(Provided entries begins)

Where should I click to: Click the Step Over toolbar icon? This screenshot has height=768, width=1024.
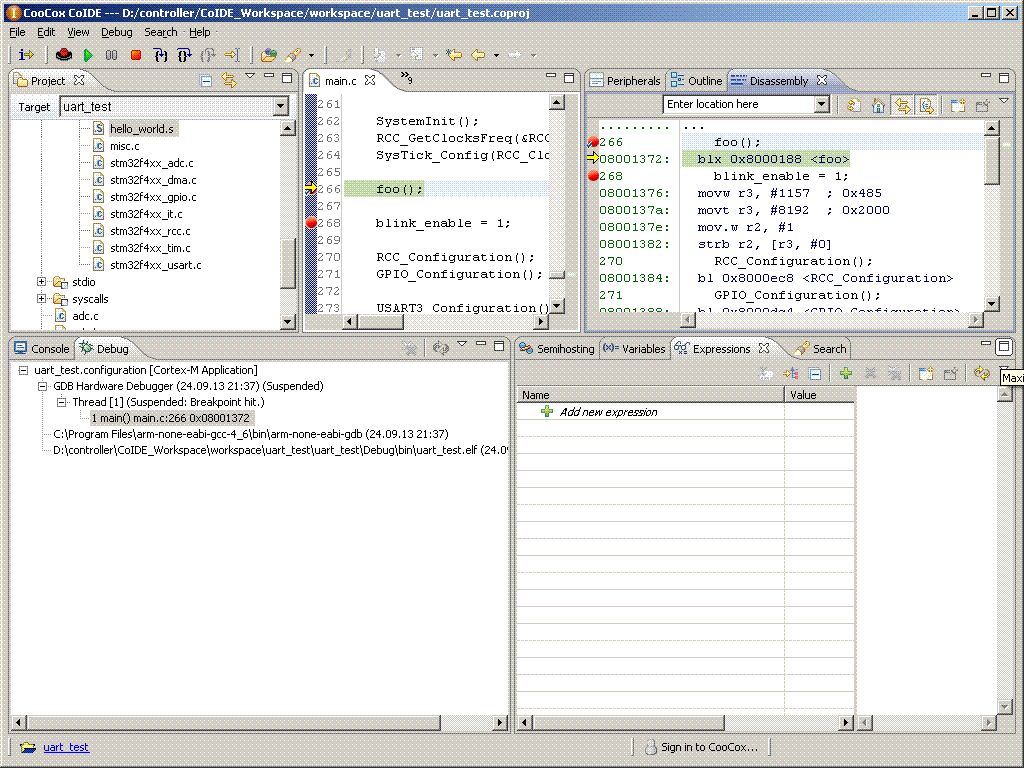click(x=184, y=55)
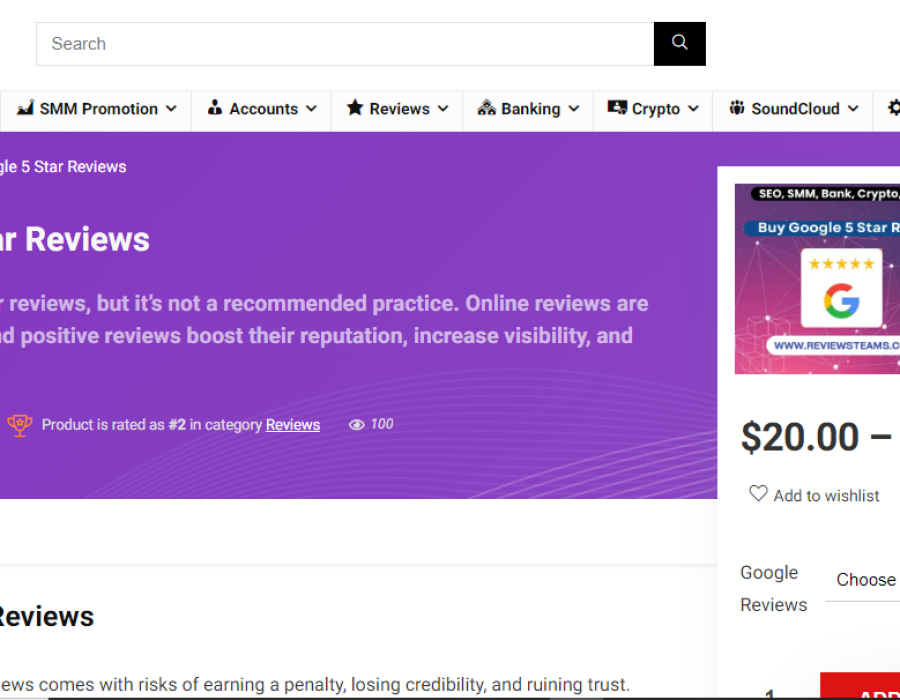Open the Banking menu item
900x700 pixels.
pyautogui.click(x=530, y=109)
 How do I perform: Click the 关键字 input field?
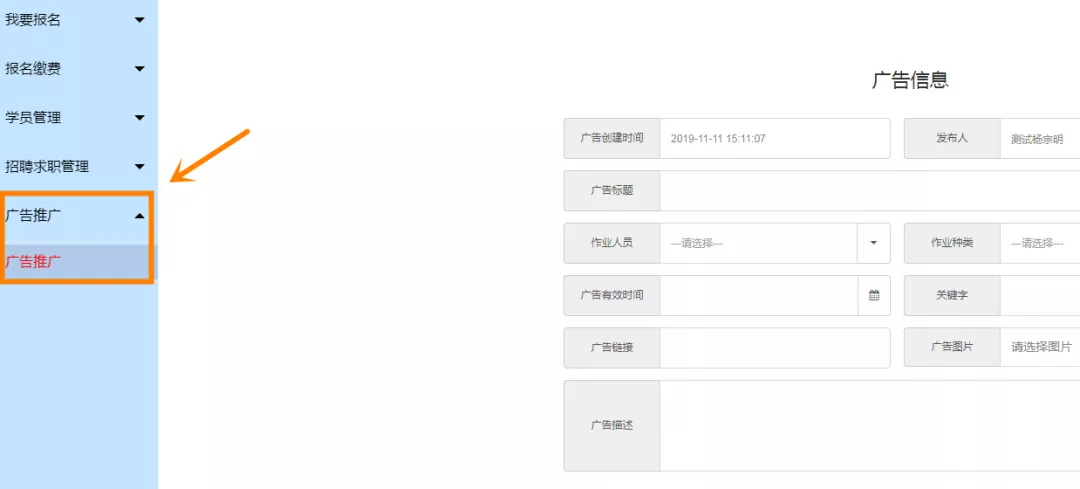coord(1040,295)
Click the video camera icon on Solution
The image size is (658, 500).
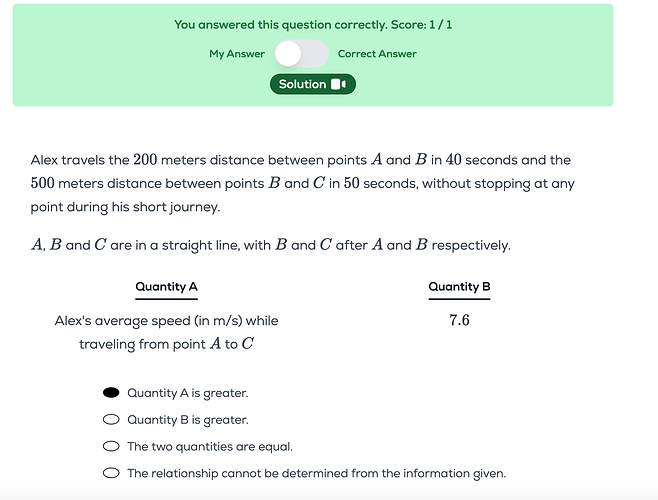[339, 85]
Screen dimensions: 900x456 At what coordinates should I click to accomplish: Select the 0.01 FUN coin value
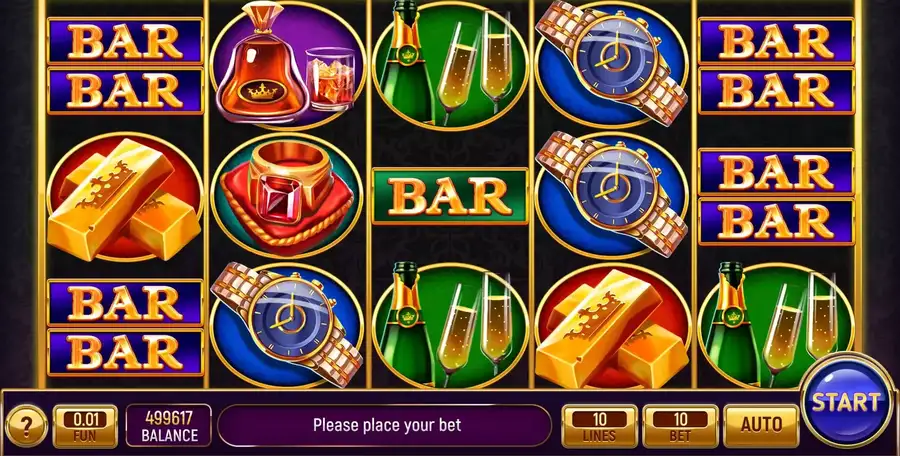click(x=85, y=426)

(Provided entries ends)

> [Task]:
Write out the whole of the data exactly; the pictures stay out.

> [Answer below]:
Where should I click to: Click the Step Over toolbar icon? This screenshot has height=768, width=1024.
click(x=184, y=55)
Open the Banking menu item
900x700 pixels.
pyautogui.click(x=530, y=109)
 How do I perform: Click the 关键字 input field?
coord(1040,295)
Click the video camera icon on Solution
The image size is (658, 500).
[339, 85]
Screen dimensions: 900x456 At what coordinates should I click to accomplish: Select the 0.01 FUN coin value
click(x=85, y=426)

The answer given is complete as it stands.